(Stored items)
[Start of Attachment]

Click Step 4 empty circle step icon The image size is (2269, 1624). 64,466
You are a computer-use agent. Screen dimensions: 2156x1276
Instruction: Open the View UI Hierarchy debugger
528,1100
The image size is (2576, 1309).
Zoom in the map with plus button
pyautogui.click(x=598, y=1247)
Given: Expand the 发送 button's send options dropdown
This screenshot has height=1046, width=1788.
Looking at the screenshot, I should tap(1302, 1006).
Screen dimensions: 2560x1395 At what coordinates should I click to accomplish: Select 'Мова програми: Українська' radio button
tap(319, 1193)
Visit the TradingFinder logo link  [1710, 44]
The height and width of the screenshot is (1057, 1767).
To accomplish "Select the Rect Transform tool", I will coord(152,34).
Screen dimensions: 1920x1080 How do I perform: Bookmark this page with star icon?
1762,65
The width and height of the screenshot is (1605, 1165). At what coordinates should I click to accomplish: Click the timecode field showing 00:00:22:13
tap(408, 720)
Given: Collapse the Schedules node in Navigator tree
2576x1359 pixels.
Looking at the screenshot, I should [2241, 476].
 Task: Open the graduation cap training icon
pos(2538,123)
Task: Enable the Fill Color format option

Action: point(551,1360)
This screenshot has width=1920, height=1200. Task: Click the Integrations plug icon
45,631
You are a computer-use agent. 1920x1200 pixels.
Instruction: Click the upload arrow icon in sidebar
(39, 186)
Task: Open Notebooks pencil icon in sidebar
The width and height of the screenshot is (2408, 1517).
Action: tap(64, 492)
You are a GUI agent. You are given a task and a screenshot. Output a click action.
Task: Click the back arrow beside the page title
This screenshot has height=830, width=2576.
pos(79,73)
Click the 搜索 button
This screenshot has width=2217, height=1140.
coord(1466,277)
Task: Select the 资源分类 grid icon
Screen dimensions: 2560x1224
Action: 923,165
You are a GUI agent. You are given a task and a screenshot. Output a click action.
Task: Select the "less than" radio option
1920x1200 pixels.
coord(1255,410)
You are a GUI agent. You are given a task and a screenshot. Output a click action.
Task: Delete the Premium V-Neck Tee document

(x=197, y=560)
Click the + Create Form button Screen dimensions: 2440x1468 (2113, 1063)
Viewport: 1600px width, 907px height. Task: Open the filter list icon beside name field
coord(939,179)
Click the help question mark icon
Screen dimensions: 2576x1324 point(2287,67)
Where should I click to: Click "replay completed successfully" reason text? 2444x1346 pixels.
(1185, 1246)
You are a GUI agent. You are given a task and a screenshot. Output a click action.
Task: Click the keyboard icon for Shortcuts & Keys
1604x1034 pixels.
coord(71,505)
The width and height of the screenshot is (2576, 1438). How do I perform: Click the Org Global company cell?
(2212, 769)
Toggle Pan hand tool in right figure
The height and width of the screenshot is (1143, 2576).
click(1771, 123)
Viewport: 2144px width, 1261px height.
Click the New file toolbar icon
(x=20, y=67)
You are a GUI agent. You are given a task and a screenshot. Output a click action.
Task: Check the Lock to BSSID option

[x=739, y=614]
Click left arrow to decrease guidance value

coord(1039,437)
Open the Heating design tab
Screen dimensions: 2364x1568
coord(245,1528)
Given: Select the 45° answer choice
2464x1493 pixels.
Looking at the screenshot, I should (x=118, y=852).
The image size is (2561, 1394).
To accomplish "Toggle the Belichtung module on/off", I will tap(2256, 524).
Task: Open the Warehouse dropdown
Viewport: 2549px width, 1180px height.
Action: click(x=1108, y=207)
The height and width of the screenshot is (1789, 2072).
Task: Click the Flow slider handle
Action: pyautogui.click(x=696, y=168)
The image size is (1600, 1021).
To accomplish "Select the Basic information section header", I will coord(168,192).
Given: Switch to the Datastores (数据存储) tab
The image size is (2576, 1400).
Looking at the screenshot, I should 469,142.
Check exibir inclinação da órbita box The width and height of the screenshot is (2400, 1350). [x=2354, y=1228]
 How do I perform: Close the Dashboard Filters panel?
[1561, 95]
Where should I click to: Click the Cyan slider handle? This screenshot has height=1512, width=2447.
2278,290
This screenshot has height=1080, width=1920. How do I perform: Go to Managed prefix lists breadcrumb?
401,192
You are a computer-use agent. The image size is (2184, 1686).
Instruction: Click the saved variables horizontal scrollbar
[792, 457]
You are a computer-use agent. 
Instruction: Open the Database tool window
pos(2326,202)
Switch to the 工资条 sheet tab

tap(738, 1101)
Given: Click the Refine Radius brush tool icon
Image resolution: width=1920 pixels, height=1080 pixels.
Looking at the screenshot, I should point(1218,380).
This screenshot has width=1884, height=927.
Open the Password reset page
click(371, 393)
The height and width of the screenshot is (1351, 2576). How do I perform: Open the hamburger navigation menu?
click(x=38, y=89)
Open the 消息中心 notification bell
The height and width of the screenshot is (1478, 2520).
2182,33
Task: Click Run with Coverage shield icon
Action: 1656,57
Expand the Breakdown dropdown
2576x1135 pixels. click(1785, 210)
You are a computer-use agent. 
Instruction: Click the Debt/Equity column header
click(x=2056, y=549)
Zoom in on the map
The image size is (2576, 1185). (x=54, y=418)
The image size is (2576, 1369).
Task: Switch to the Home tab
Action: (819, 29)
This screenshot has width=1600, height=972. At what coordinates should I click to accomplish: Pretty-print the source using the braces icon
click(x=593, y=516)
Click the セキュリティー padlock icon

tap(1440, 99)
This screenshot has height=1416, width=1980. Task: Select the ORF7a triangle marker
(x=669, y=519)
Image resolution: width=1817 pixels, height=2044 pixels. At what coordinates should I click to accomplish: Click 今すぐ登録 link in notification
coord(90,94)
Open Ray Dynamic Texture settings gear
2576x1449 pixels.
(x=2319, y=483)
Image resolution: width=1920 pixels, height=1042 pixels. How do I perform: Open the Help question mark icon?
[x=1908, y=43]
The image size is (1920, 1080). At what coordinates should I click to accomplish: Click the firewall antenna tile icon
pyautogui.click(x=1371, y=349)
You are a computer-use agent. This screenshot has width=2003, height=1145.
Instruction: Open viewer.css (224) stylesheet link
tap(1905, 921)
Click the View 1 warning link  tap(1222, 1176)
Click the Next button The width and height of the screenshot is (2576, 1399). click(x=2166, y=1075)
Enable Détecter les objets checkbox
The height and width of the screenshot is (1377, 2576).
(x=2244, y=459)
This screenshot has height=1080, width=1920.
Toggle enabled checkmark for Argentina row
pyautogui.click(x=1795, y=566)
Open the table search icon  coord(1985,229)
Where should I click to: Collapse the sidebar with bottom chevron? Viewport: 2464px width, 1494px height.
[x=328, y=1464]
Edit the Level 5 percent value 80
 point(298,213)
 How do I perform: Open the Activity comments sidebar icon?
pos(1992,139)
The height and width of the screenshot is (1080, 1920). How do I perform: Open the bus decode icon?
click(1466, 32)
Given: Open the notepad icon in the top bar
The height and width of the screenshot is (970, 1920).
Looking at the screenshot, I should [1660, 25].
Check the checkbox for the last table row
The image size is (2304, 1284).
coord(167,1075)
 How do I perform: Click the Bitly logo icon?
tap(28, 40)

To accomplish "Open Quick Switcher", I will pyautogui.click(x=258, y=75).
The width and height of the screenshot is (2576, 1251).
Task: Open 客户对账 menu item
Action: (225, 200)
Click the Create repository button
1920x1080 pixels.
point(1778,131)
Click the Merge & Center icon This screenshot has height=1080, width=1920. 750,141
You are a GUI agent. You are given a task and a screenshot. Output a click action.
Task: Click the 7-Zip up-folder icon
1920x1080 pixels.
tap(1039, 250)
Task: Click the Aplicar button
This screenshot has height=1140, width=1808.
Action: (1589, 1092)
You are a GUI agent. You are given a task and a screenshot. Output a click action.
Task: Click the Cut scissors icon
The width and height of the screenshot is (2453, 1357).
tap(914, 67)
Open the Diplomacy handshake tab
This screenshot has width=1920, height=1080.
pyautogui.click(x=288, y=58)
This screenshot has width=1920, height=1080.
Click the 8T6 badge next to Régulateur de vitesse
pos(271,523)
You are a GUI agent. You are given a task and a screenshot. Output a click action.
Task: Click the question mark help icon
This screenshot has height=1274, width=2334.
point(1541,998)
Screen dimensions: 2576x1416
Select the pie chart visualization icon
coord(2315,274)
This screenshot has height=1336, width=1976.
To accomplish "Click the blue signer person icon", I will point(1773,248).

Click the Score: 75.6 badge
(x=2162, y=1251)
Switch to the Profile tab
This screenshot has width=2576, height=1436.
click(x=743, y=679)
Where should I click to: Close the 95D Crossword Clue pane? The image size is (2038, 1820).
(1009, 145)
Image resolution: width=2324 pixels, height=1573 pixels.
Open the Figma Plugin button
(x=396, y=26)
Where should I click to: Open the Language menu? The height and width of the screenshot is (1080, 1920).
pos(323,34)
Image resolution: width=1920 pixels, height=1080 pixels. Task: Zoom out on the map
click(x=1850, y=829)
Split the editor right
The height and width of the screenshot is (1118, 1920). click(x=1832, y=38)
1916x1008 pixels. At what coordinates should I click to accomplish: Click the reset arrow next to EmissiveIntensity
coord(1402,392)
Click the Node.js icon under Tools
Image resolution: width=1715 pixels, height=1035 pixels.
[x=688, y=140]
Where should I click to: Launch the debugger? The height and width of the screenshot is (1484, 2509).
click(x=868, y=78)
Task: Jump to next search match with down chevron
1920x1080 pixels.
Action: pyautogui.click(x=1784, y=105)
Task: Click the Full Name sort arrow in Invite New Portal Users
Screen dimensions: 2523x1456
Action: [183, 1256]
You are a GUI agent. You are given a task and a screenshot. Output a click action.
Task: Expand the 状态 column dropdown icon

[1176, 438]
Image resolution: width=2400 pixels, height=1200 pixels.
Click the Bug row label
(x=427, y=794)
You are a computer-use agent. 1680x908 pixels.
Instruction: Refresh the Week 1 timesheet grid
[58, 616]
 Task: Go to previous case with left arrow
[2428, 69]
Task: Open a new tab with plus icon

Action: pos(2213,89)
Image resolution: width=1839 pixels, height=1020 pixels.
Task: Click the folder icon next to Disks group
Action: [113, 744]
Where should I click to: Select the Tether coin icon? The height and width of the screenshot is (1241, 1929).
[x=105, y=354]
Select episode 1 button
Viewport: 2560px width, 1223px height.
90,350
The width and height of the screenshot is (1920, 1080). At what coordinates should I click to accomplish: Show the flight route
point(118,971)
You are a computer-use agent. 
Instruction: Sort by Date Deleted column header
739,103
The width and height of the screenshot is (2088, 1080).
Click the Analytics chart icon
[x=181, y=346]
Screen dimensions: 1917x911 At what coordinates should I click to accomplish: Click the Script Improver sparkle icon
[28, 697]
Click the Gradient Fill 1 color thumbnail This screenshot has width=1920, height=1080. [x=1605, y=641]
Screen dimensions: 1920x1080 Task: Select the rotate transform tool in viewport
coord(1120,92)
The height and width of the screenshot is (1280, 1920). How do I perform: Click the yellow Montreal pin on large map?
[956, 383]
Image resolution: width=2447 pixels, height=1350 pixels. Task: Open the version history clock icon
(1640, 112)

[End of Attachment]

_WHAT NEEDS TO BE DONE_. Could you reproduce exactly the lines of the entries above, from the one with "This screenshot has height=1336, width=1976." through the one with "Task: Click the Full", and nothing else?

_SOLUTION FOR THIS TASK_.
This screenshot has height=1336, width=1976.
To accomplish "Click the blue signer person icon", I will point(1773,248).

Click the Score: 75.6 badge
(x=2162, y=1251)
Switch to the Profile tab
This screenshot has width=2576, height=1436.
click(x=743, y=679)
Where should I click to: Close the 95D Crossword Clue pane? The image size is (2038, 1820).
(1009, 145)
Image resolution: width=2324 pixels, height=1573 pixels.
Open the Figma Plugin button
(x=396, y=26)
Where should I click to: Open the Language menu? The height and width of the screenshot is (1080, 1920).
pos(323,34)
Image resolution: width=1920 pixels, height=1080 pixels. Task: Zoom out on the map
click(x=1850, y=829)
Split the editor right
The height and width of the screenshot is (1118, 1920). click(x=1832, y=38)
1916x1008 pixels. At what coordinates should I click to accomplish: Click the reset arrow next to EmissiveIntensity
coord(1402,392)
Click the Node.js icon under Tools
Image resolution: width=1715 pixels, height=1035 pixels.
[x=688, y=140]
Where should I click to: Launch the debugger? The height and width of the screenshot is (1484, 2509).
click(x=868, y=78)
Task: Jump to next search match with down chevron
1920x1080 pixels.
Action: pyautogui.click(x=1784, y=105)
Task: Click the Full Name sort arrow in Invite New Portal Users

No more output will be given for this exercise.